LegalCrystal Citation
SubjectSales Tax
CourtChennai High Court
Decided On
Case NumberTax Case No. 729 of 1977 (Revision No. 179 of 1977)
Judge
Reported in[1983]52STC7(Mad)
ActsKerala General Sales Tax Act, 1963 - Sections 2; Tamil Nadu General Sales Tax Act, 1959 - Sections 2
AppellantTamil Nadu Trading Company
RespondentThe State of Tamil Nadu
Appellant AdvocateK. Srinivasan, Adv.
Respondent AdvocateK.S. Bakthavatsalam, Additional Government Pleader
Cases Referred and Deputy Commissioner (C.T.) v. Sree Shanmuga Estate
Excerpt:
.....2 (d) - trade included in business - assessee purchased land for purpose of coffee plantation - sale of timber and fuel fall under any transaction having connection with or incidental or ancillary to business of coffee plantation - assessee would be a dealer falling under mischief of section 2 (g) - sale of timber and fuel would be sale within meaning of act - held, timber cut from land of assessee and sold by assessee liable to sales tax. - - in view of the clear finding of fact by the tribunal that the main activity of the assessee is trading in timber, such trade would clearly fall within the definition of 'business' under section 2(d) of the act. however, in view of the fact that the counsel for the assessee as well as the department have placed reliance upon certain..........nadu trading co., the primary object of the firm as per the deed of partnership was said to be timber business and there was no reference at all to any plantation activity. the tribunal also took note of the fact that in the letter head of the company the assessee had described itself as timber merchants and in the annual return of the turnover, the principal place of business had been referred to as korangumudi coupe which term was normally used with reference to forest contract. the tribunal further referred to the fact that in the books of account of the company, only a sum of rs. 15,700 had been shown as having been spend for the purpose of raising plantation. in these circumstances, the tribunal came to the conclusion that the main activity of the firm was exploitation of timber.....
Judgment:

Padmanabhan, J.

1. The assessee, M/s. Tamil Nadu Trading Co., Korangumudi, purchased 400 acres of land from M/s. Co-operative Tea Society Ltd., Iyerpadi. They cut and sold the trees standing on the land. The Deputy Commercial Tax Officer, Valparai, determined the taxable turnover of the assessee for the year 1973-74 at Rs. 25,12,043.61 being the sale proceeds of timber and fuel sold.

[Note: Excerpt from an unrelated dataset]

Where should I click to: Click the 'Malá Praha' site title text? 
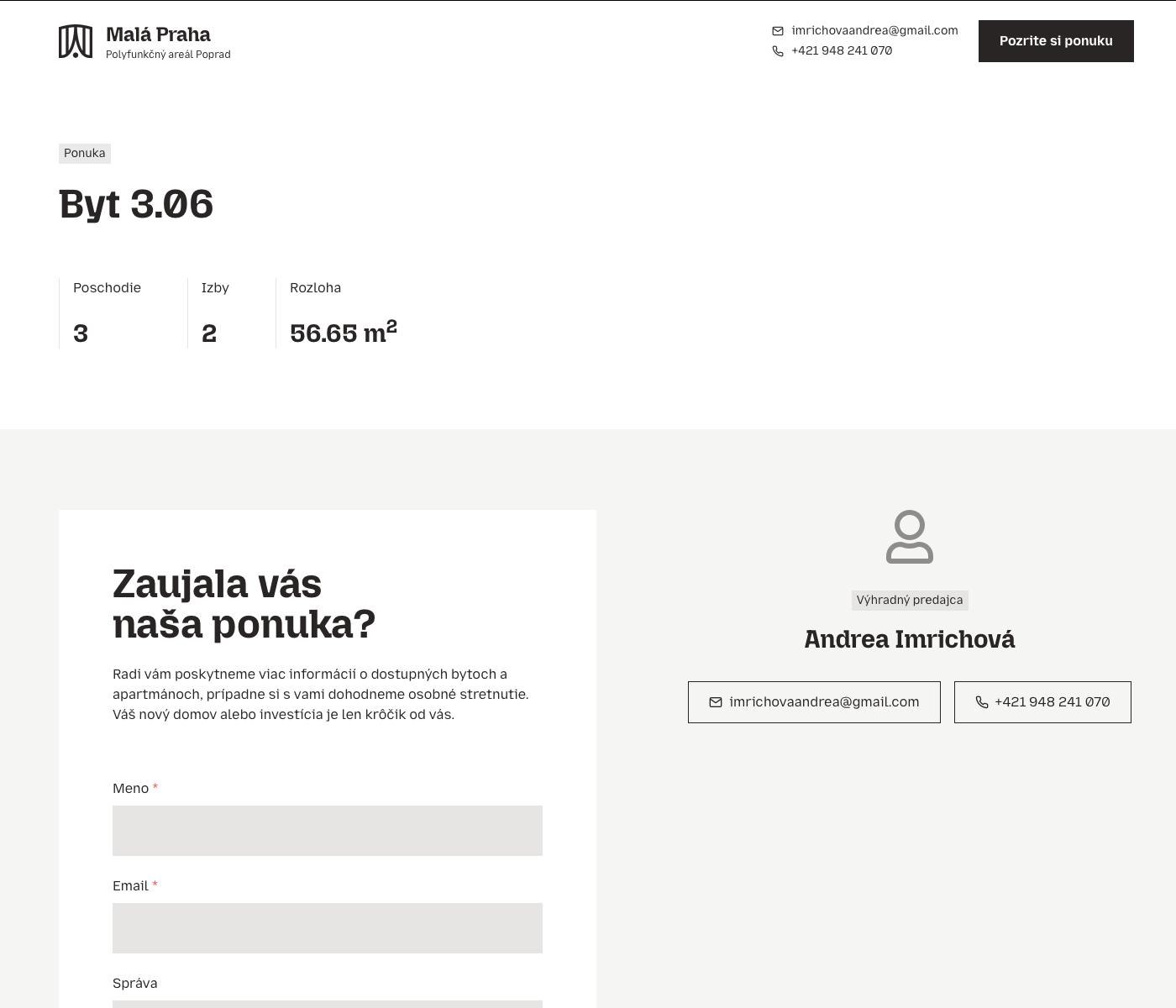157,34
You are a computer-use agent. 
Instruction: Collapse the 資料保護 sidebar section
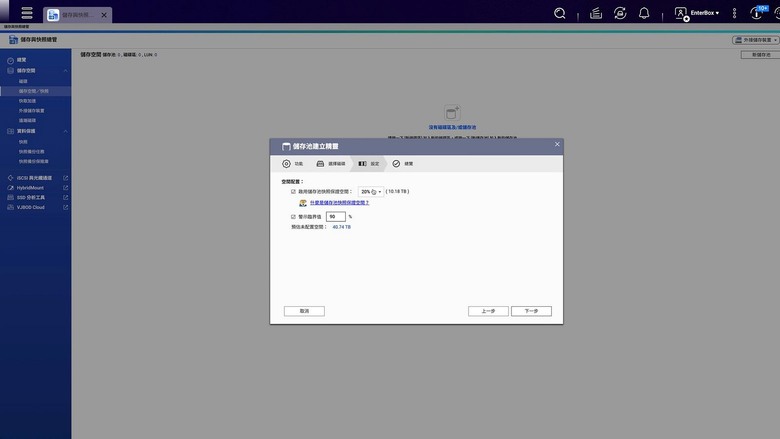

The assessee contended that the land had been purchased by it for the purpose of raising coffee plantation. For planting coffee it had to clear the forest trees of spontaneous growth. Consequently, the sale of trees of spontaneous growth effected by the assessee would not be exigible to sales tax and the assessee could effected by the assessee would not be exigible to sales tax and the assessee could not be considered a dealer in timber. This contention was rejected by the Deputy Commercial Tax Officer. The Deputy Commercial Tax Officer found that the assessee had not carried on any plantation activity at all. On appeal by the assessee before the Appellate Assistant Commissioner, Pollachi, the latter upheld the decision of the Deputy Commercial Tax Officer and dismissed the appeal. The assessee took the matter in second appeal before the Sales Tax Appellate Tribunal, Coimbatore. The Tribunal also came to the conclusion that the assessee was a dealer within the meaning of section 2(g) of the Tamil Nadu General Sales Tax Act, 1959, and that the sale of timber and firewood from the lands owned by the assessee-firm during the assessment year was exigible to sales tax. The assessee has come by way of revision before this Court.

2. Mr. K. Srinivasan, the learned counsel, reiterated the identical contentions urged before the Tribunal. The learned counsel submitted that the assessee was not a dealer in timber or firewood, that the trees sold were of spontaneous growth, that they were cut and sold as the forest area had to be cleared for the purpose of coffee plantation for which the land was bought by the assessee-firm and therefore no sales tax could be levied on the sale proceeds of timber and fuel. In the circumstances, the learned counsel argued that the sale proceeds of trees of spontaneous growth could not be exigible to tax under the Tamil Nadu General Sales Tax Act, 1959 (hereinafter called the Act), and that the assessee would not be a dealer within the meaning of section 2(g) of the Act. In this connection, the learned counsel heavily relied on the decision of the Supreme Court in Deputy Commissioner v. Palampadam Plantations Ltd. : [1969]3SCR674 . The learned counsel also laid stress on the fact that the Tribunal had found, as a matter of fact, that the trees were of spontaneous growth and had not been reared by any human effort.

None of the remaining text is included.